[R] SVM Param Tuning with using SNOW package
David Winsemius
dwinsemius at comcast.net
Wed Nov 18 15:44:09 CET 2009
I cannot really be sure what you are trying to do, but doing a bit of
"surgery" on your code lets it run on a multicore Mac:
library(e1071)
library(snow)
library(pls)
data(gasoline)
X=gasoline$NIR
Y=gasoline$octane
NR=10
cost1=seq(0.5,30, length=NR)
sv.lin<- function(c) {
for (i in 1:NR) {
ind=sample(1:60,50)
gTest<- data.frame(Y=I(Y[-ind]),X=I(X[-ind,]))
gTrain<- data.frame(Y=I(Y[ind]),X=I(X[ind,]))
svm.lin <- svm(gTrain$X,gTrain$Y, kernel="linear",cost=c[i],
cross=5)
results.lin <- predict(svm.lin, gTest$X)
e.test.lin <- sqrt(sum((results.lin-gTest$Y)^2)/length(gTest$Y))
return(e.test.lin)
}
}
cl<- makeCluster(2, type="SOCK" )
clusterEvalQ(cl, library(e1071))
cost1=seq(0.5,30, length=NR)
clusterExport(cl,c("NR","Y","X", "cost1"))
# Pretty sure you need a copy of cost1 on each node.

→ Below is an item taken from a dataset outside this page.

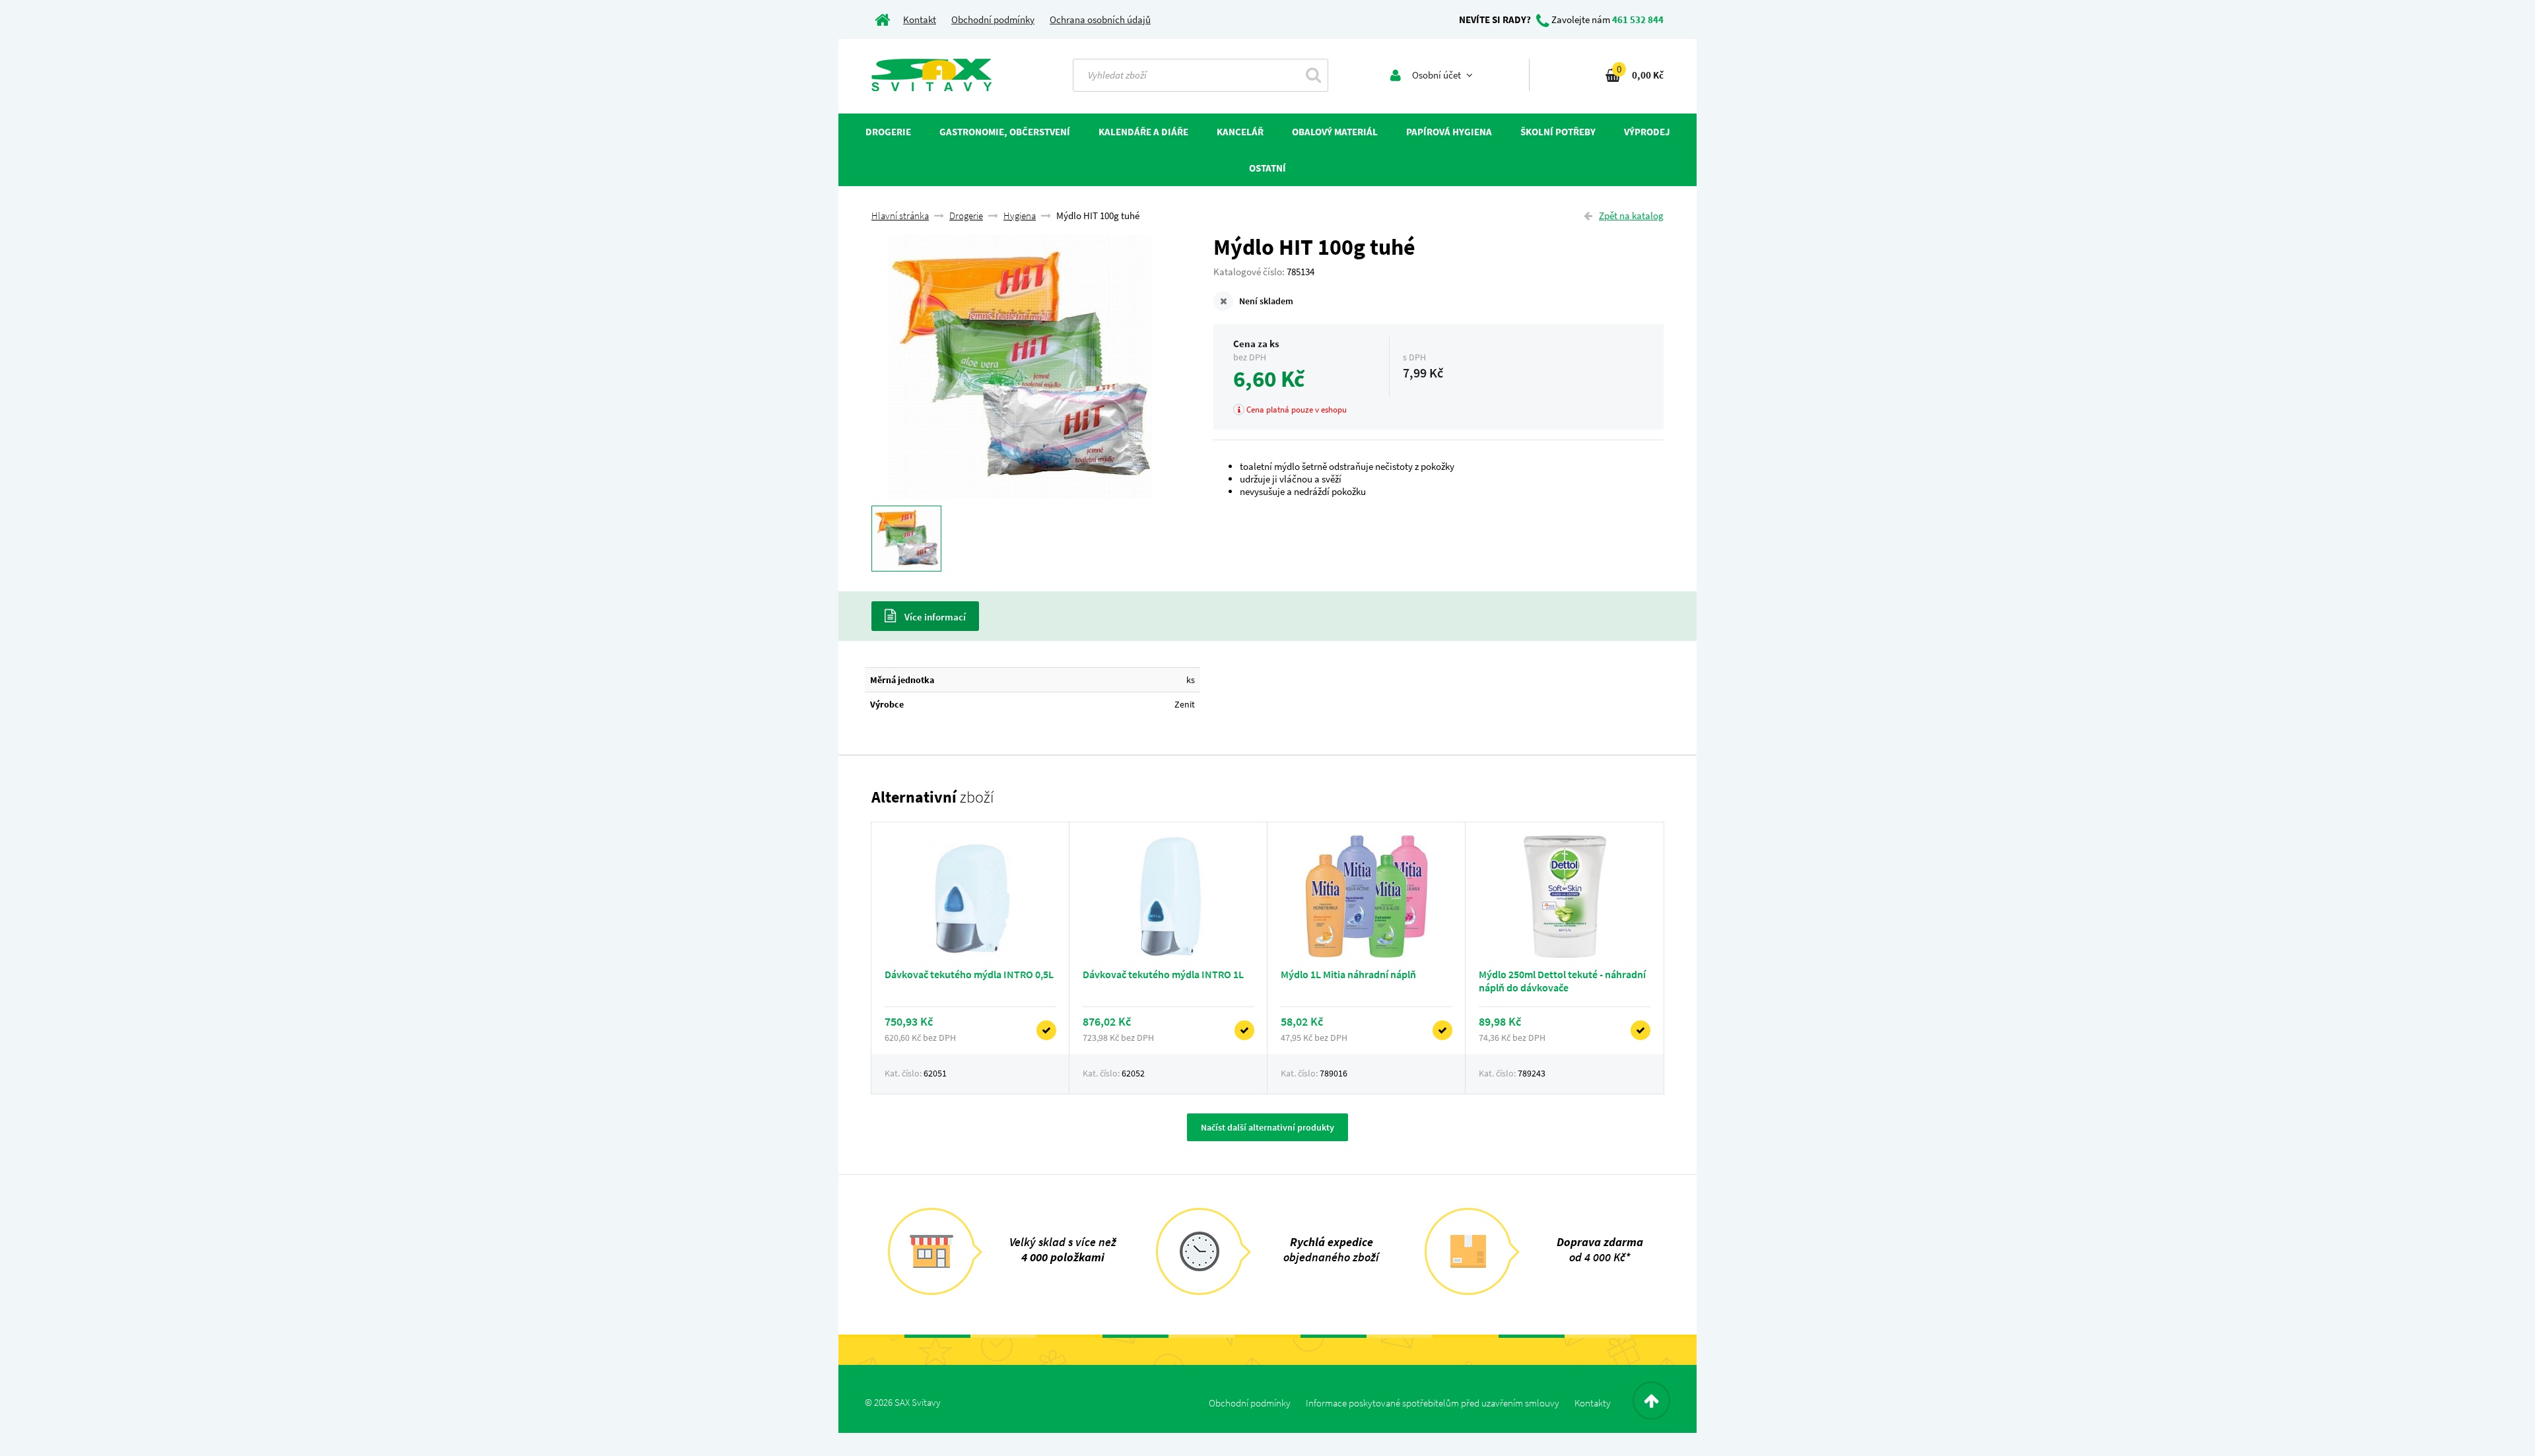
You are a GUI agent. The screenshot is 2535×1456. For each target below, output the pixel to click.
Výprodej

RMSEP<-clusterApply(cl, cost1, sv.lin)
# I thought the second argument was the matrix or vector over which to
iterate.
stopCluster(cl)
# Since I don't know what the model meant, I cannot determine whehter
this result is interpretable>
> RMSEP
[[1]]
[1] 0.1921887
[[2]]
[1] 0.1924917
[[3]]
[1] 0.1885066
[[4]]
[1] 0.1871466
[[5]]
[1] 0.3550932
[[6]]
[1] 0.1226460
[[7]]
[1] 0.2426345
[[8]]
[1] 0.2126299
[[9]]
[1] 0.2276286
[[10]]
[1] 0.2064534
--
David Winsemius, MD
On Nov 18, 2009, at 7:09 AM, raluca wrote:
>
> Hi Charlie,
>
>
> Yes, you are perfectly right, when I make the clusters I should put
> 2, not
> 10 (it remained 10 from previous trials with 10 slaves).
>
> cl<- makeCluster(2, type="SOCK" )
>
> To tell the truth I do not understand very well what the 2nd
> parameter for
> clusterApplyLB() has to be.
>
> If the function sv.lin has just 1 parameter, sv.lin(c), where c is
> the cost,
> how should I call clusterApplyLB?
>
>
> ? clusterApply LB(cl, ?,sv.lin, c=cost1) ?
>
>
>
> Below, I am providing a working example, using the gasoline data
> that comes
> in the pls package.
>
> Thank you for your time!
>
>
> library(e1071)
> library(snow)
> library(pls)
>
> data(gasoline)
>
> X=gasoline$NIR
> Y=gasoline$octane
>
> NR=10
> cost1=seq(0.5,30, length=NR)
>
>
> sv.lin<- function(c) {
>
> for (i in 1:NR) {
>
> ind=sample(1:60,50)
> gTest<- data.frame(Y=I(Y[-ind]),X=I(X[-ind,]))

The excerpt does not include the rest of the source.